Tell us about yourself. How does your book relate to your work as a whole and how did this book come about?
I am a professor of Judaic Studies at UNC Charlotte in North Carolina (USA) and an ordained rabbi. My work studies the male alliances, friendships, and networks that undergird biblical hegemonic masculinity. My first book, Male Friendship, Homosociality, and Women in the Hebrew Bible: Malignant Fraternities, explores how male relationships are engendered by the sexual use and abuse of women’s bodies.
Rape Culture in the House of David: A Company of Men focuses specifically on the many men — from kings, princes, and courtiers, to generals, counsellors, and servants — who are complicit in the taking and raping of women in the Books of Samuel. I also examine male-on-male sexualized violence in biblical rape culture.
My next book, Yhwh’s Emotional and Sexual Life in the Books of Samuel: How the Deity Acts the Man, will be published with Bloomsbury Press.
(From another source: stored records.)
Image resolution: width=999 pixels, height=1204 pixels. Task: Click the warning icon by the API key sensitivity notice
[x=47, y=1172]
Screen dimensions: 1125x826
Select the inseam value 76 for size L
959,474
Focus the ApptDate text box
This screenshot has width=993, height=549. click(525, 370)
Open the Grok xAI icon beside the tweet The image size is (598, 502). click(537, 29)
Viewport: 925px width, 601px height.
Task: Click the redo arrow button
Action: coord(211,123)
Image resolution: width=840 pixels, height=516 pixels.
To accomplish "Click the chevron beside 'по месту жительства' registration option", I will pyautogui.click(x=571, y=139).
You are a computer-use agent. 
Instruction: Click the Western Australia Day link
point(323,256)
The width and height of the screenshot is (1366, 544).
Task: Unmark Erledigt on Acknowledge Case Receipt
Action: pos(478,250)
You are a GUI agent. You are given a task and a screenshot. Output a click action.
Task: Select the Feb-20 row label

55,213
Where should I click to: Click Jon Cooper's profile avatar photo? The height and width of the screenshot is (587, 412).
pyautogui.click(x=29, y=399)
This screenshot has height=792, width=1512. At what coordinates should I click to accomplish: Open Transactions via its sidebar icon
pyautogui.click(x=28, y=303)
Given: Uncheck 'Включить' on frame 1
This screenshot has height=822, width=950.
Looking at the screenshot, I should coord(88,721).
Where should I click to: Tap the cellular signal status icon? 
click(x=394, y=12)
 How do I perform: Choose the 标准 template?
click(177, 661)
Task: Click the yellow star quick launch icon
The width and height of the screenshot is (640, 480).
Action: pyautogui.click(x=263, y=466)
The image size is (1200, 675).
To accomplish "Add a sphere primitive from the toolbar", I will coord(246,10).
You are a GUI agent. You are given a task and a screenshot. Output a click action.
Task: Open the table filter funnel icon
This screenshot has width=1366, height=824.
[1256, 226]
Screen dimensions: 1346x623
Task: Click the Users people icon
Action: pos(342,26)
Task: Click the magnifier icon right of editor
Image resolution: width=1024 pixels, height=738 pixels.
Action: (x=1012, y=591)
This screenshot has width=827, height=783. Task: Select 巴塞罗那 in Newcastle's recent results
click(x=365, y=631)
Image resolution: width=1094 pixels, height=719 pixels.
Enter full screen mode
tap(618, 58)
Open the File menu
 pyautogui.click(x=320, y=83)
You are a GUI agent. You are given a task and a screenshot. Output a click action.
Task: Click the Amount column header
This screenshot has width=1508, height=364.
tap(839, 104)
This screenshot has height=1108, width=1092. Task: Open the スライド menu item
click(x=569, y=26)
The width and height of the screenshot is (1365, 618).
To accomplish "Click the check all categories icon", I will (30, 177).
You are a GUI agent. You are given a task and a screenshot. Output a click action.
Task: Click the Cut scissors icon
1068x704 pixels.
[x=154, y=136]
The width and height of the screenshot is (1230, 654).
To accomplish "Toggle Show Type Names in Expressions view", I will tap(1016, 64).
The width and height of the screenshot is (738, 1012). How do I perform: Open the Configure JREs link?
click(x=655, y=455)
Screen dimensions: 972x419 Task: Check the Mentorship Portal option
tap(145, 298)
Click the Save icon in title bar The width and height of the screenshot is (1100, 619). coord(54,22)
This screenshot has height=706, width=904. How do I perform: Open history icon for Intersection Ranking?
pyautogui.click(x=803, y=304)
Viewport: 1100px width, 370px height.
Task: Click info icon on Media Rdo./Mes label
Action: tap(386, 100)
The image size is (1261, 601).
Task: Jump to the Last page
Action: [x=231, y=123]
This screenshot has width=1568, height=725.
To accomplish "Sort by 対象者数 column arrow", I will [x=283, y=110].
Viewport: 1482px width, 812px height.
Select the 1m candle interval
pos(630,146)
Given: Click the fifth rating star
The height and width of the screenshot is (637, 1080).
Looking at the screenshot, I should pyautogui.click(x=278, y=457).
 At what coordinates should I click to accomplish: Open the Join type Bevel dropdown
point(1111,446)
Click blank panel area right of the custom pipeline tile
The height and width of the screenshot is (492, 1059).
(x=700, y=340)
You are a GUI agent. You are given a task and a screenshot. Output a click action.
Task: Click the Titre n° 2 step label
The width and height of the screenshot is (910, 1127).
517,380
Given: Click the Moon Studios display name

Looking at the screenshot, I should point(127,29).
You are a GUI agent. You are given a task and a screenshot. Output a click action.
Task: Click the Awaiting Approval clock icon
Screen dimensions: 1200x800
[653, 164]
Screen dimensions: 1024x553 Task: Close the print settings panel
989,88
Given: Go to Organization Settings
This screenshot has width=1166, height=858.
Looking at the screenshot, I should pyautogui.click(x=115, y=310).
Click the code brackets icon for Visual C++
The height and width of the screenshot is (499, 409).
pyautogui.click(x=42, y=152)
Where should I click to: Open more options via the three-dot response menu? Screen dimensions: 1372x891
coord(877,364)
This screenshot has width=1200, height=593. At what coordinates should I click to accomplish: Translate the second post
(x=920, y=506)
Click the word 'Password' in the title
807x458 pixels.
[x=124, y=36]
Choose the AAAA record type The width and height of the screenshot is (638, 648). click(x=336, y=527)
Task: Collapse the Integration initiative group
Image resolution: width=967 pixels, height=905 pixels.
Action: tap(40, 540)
In that work, I directly address a topic that I began exploring in my previous books: the Israelite deity’s emotionally fraught and sexually charged relationships with his chosen men.
What are the key arguments of your book?
I argue that the Books of Samuel present the reader with a powerful depiction of an ancient rape culture, in which the best king proves his right to the throne through powerful and exhibitionist displays of sexual violence. I contend that rapists in the Hebrew Bible do not act alone; they are enabled and supported by a company of men.
What do you hope readers will take away from your book?
I hope readers will feel empowered to call out these texts for the rape culture they depict. If they can do so with the Bible, they will be better able to identify any and all depictions or enactments of dominant, exploitative masculinity in our own time. It is equally important to me that readers become conscious of the ways in which biblical literature has legitimized toxic forms of masculinity.
Please give us a quotation that captures something significant about your book and will make readers want to read the rest.
“[M]en of the texts, who aspire to honor their rulers, must emulate, support, collude, and enable them. The taking and raping of female characters and the intentional sexual humiliation of male ones do not constitute merely a backdrop to political events. Such deeds are political. They constitute the core of the narratives… Rapists are supported by a company of men, even an army of them.”